Borrowed confidence is fragile in agentic systems
Production-like evals revealed the retrieval architecture I actually needed and reminded me that confidence in agentic systems has to be earned, not borrowed.
How do you know that your agentic system does what you mean for it to do? And how do you know that the tools you chose were the right ones to begin with?
I ran into both questions recently.
I was building a retrieval system. A user query comes in, I check if it’s semantically similar to something I’ve seen before, and if it passes a threshold I return the cached answer. I picked a popular embedding model, text-embedding-3-small, ran a few queries, and was quite pleased with myself.

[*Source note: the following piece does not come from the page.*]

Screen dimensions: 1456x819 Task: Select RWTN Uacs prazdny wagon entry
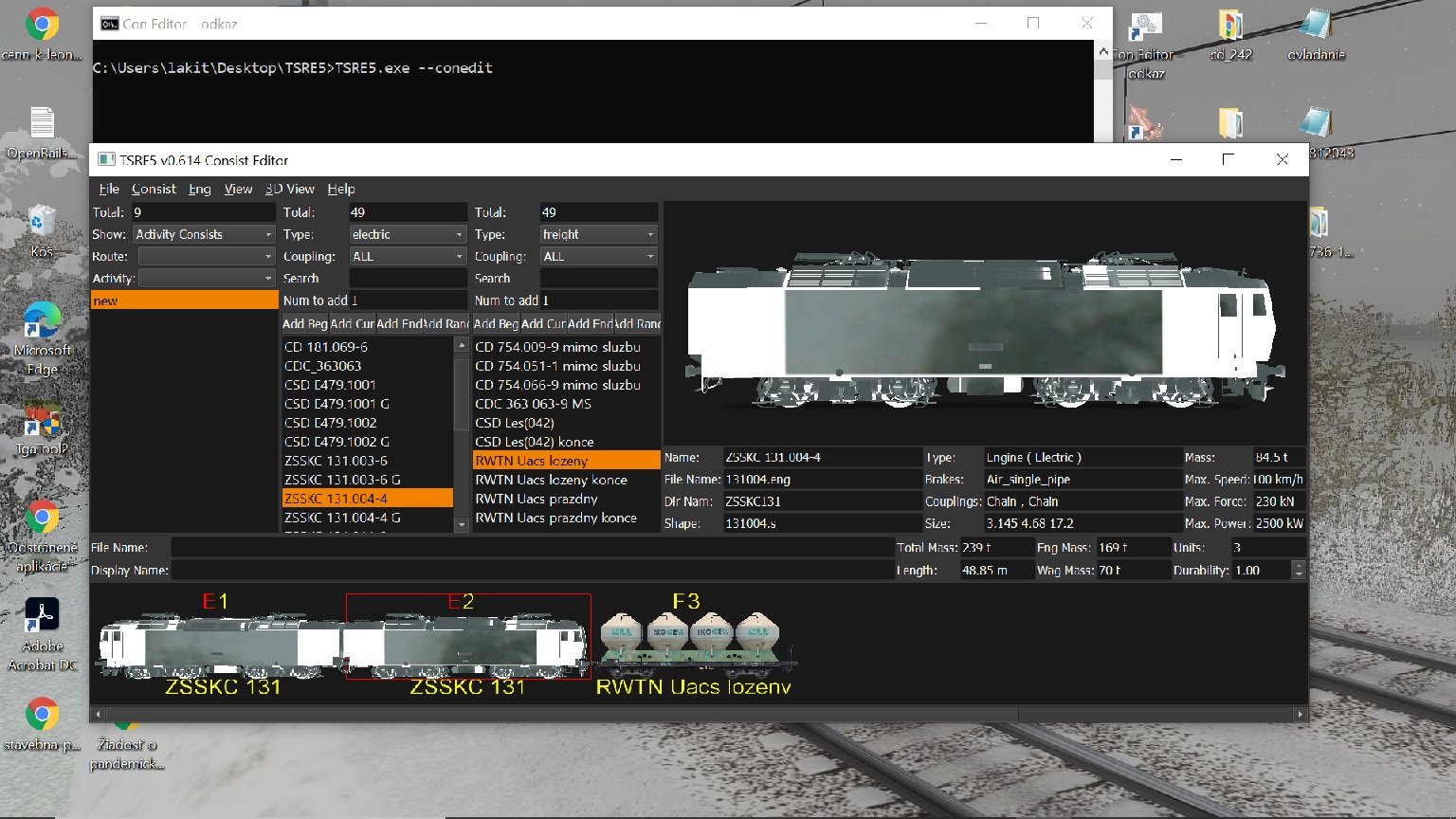point(537,499)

Then I decided to stress-test it. With the help of an LLM, I generated production-like queries aimed to mimic what users would search for in that domain. Within seconds, my system broke.
“What is the paternity leave policy” was consistently passing my similarity threshold for “What is the maternity leave policy.” No matter what I tried, adjusting the threshold, adding in a cross-encoder, I couldn’t get the two queries to separate.

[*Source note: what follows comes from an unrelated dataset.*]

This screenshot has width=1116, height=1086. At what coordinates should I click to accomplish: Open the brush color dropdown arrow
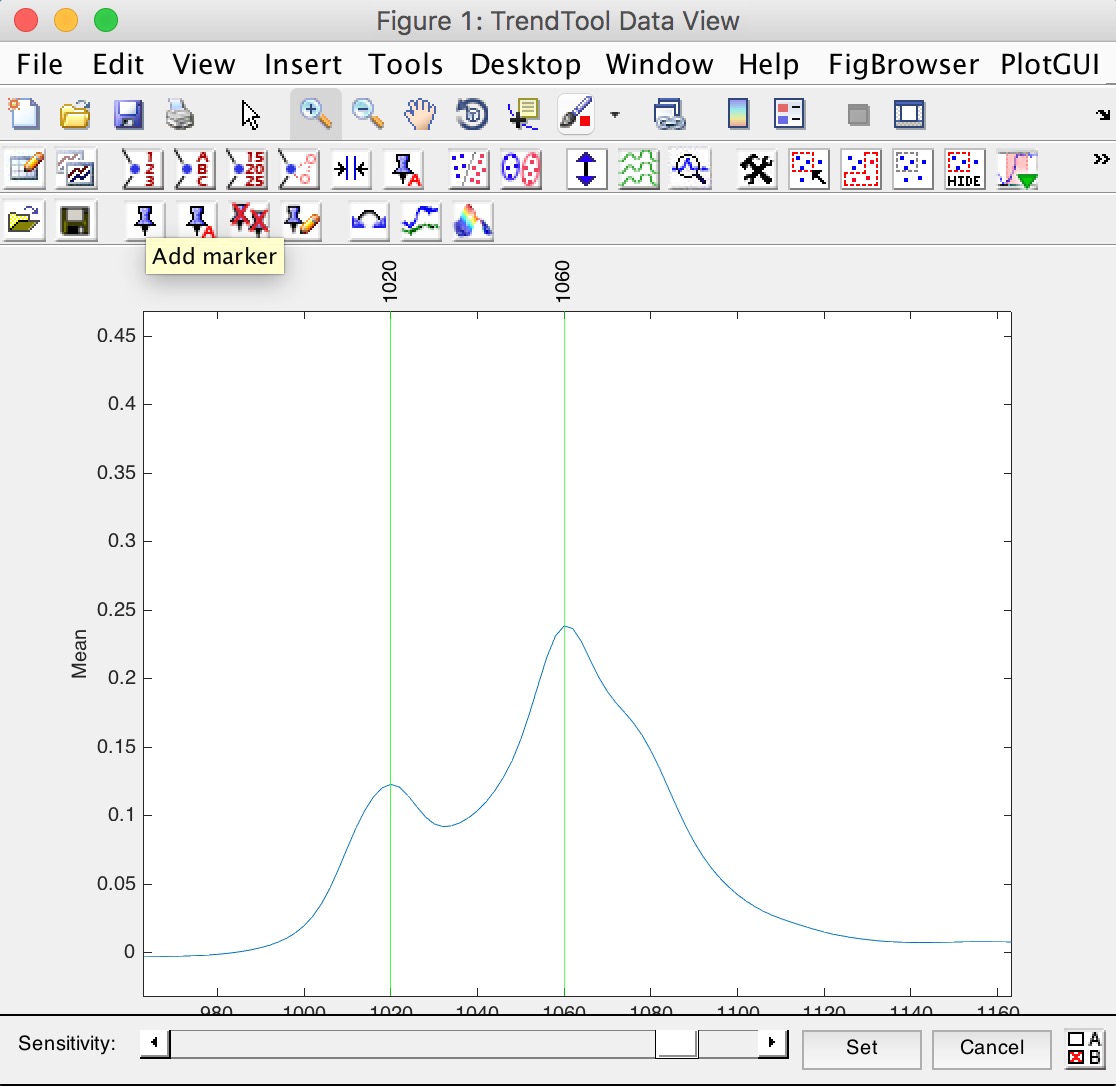[614, 115]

That’s when it dawned on me. I’d been forward-designing on hope, and I learnt that borrowed confidence is fragile.
When nothing worked, I eventually placed a lightweight LLM after the similarity checker to verify whether what was retrieved actually matched the intent of the query, and that worked. But honestly, that wasn’t the real lesson.
Defining the behaviour I wanted in production first, then testing against it, revealed the architecture I actually needed.
The evals told me what system to build.
I understood the premise of TDD in traditional software engineering. I just never put the same weight on finding relevant production evals first in AI engineering. Software engineering has been around for decades; we have design patterns, stress tests, and so on. Modern LLM application engineering is still young. The tools keep evolving and evolving around a non-deterministic engine, the LLM.
Eval-driven development is arguably more useful here than anywhere else, and we haven’t treated it that way yet.
For me, the key lesson is that confidence in your agentic system can’t and shouldn’t be borrowed. It is easy to pick the embedding model you see in a tutorial or an LLM based on benchmarks and hope things work out. Confidence has to be earned by designing against the behaviour you actually expect in production. Not just happy paths or random queries, but the full range of how real users would interact with your system.
And this doesn’t stop at launch. User behaviour in production will typically surprise you. Your evals need to evolve with it, and observability isn’t optional. This is how you keep your confidence earned rather than borrowed.
If you’re building agents without this, you might be the last person to know when it breaks, and that’s scary.
If you’re building agents, I’d love to know how you’re grounding their behaviour in truth.